= PASSAGE PROVIDED =
Faith Hunter practices Cow and Cat Pose (Bitilasana and Marjaryasana). She is wearing a white shirt and gold tights and sits on a burgundy mat. In the background is a blue-gray sofa with an embroidered pillow and a large green plant in a white pot.
(Photo: courtesy of Faith Hunter)

MarjaryasanaBitilasana (Cat-Cow )

Come onto your hands and knees with your wrists under your shoulders, and knees under your hips. Spread your fingers wide. Your spine is in a neutral position with abs engaged. When you inhale, arch your back and lift your chest forward. At the same time, the belly relaxes while the sit bones spread apart. As you exhale, round the back, drawing the belly toward the spine and dropping your chin to your chest. Allow your inhale and exhale to initiate the movement and continue flowing in and out of the poses. Do this for 1–3 minutes. Be mindful not to swing your head vigorously.

Faith Hunter practices Puppy Pose in yoga
(Photo: Courtesy of Faith Hunter)

Extended Puppy Pose

From Cat-Cow, slowly begin to walk your hands out in front of you. Keep your hips elevated and your arms shoulder distance apart, then gently release your forehead and chest toward the ground. Maintain active arms by pressing into the palms of your hands and lifting your elbows and forearms away from the ground. Make sure you draw the shoulder blades onto your back, and lengthen the spine in both directions. Hold the pose for 5–10 breaths. To come out of the pose, lift your chest and walk your hands back to return to all fours.

Faith Hunter practices Adho Mukha Svanasana). She is wearing a white shirt and gold tights and sits on a burgundy mat. In the background is a blue-gray sofa with an embroidered pillow and a large green plant in a white pot.
(Photo: courtesy of Faith Hunter)

Adho Mukha Svanasana (Downward-Facing Dog Pose)

= THE REQUEST =
Continue the yoga pose walkthrough above from its last line, starting with the instructions for Downward-Facing Dog.

= DATASET EXCERPT =

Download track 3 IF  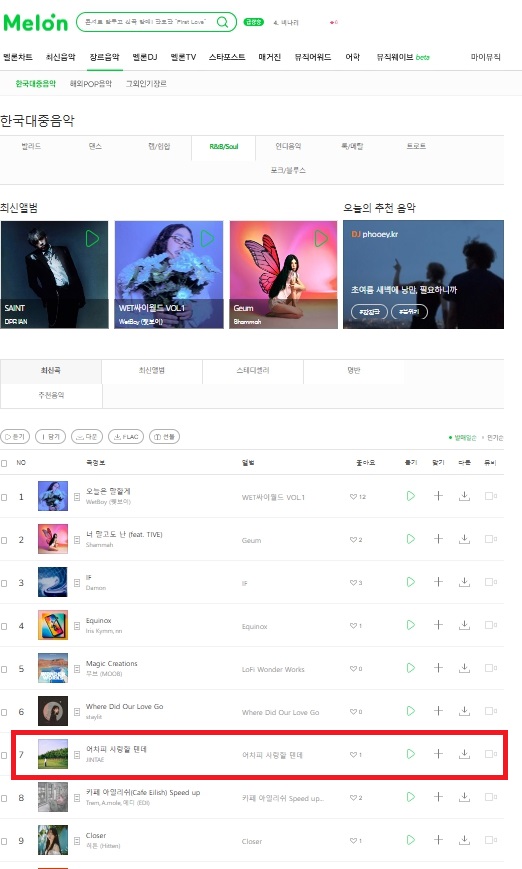464,581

= REPLY TO THE EXERCISE =
From Tabletop, spread your palms, turn your toes under and begin to lift your knees off the floor. Straighten your legs, directing the hips toward where the ceiling meets the wall. Gently press your heels toward the floor (but keep in mind that your the heels do not need to touch the floor). It may help to keep your knees bent at first as you find length in your spine. Activate your outer arms, press the base of your index fingers into the floor, and lift your inner arms from the wrists to the shoulders. Spread your shoulder blades against the back, then broaden them. Hold the posture for 8–10 breaths.

Faith Hunter practices Parsva Balasana (Thread the Needle Pose). She is wearing a white shirt and gold tights and sits on a burgundy mat. In the background is a blue-gray sofa with an embroidered pillow and a large green plant in a white pot.
(Photo: courtesy of Faith Hunter)

Parsva Balasana (Thread the Needle Pose)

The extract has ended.